3) The festival is chill, and small. If you go to the Telluride Horror Show next year you'll be getting in at the exact right moment to later complain that the fest isn't as good as it was in the old days. These are 100% the 'old days' for this fest, a moment in time when everything is small and manageable and everybody is totally chill. I went to the Show to host Q&As with Henry Selick, director of Nightmare Before Christmas, and actor John Carroll Lynch (The Invitation, Zodiac, Fargo) and fans found that both of these guys were incredibly available and cool to hang out with. Selick stayed for the whole fest and went out to some local saloons at night, happily chatting with fans. That's sort of the ideal film festival vibe, a laidback atmosphere where filmmakers and film lovers mingle and there's no arbitrary VIP divide. Some day, when the Horror Show catches on in a big way, that vibe will by necessity disappear, but right now the Telluride Horror Show is a relaxing weekend away with some very cool people.

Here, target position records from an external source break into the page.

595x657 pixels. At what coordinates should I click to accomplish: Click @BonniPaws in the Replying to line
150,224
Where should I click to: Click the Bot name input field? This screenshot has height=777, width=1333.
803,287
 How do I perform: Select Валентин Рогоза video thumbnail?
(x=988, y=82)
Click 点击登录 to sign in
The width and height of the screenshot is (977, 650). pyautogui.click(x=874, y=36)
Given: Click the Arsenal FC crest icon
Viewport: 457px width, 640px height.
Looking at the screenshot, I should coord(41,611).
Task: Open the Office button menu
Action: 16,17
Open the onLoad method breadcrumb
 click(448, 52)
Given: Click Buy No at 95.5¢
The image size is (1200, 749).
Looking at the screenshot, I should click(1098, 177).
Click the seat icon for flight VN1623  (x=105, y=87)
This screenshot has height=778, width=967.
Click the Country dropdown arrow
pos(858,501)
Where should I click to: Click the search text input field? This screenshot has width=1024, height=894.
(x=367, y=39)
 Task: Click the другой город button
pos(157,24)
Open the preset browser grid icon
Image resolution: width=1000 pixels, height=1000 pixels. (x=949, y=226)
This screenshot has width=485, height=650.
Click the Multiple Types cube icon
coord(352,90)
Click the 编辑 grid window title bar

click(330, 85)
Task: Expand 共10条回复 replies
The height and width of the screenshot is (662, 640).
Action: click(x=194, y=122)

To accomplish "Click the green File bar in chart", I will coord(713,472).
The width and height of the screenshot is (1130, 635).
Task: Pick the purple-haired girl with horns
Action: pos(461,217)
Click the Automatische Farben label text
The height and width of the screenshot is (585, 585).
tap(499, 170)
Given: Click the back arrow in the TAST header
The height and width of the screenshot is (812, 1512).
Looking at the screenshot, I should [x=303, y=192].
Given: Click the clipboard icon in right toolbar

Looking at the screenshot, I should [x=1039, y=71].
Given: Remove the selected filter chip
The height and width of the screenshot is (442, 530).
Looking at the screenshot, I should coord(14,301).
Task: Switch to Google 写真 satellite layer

4) They have the best art. I love the poster/t-shirt art for this fest, which play on a wonderful EC Comics level. Once you've been to Telluride you'll recognize that all of these images are playing off elements of the town itself - there really is a puppy parking spot, there really is a Free Box, there really is a cool fucking gondola that's free to ride.
5) It's cheap. A three day pass this year set people back $94 and included all screenings as well as an ice cream social and a pig roast. The fest has deals with local hotels that can score you rooms for less than a hundred bucks a night - a steal, if you ask me. Getting to Telluride is a trek, but at these prices it's totally worth it. What's more, because the town was closing for the off season one bar was serving ALL DRAFT BEERS FOR $1. All of them. Just so they could empty the keg before closing down.
I'm hoping to get back to the Telluride Horror Show next year, and if I can make it I hope to see a lot of you up in the mountains. This year was cool, but at the closing night party the festival honchos were telling me their plans for the future and... well, let me just point you back to reason #3. This festival is going to explode in the next few years - get in on it while you can.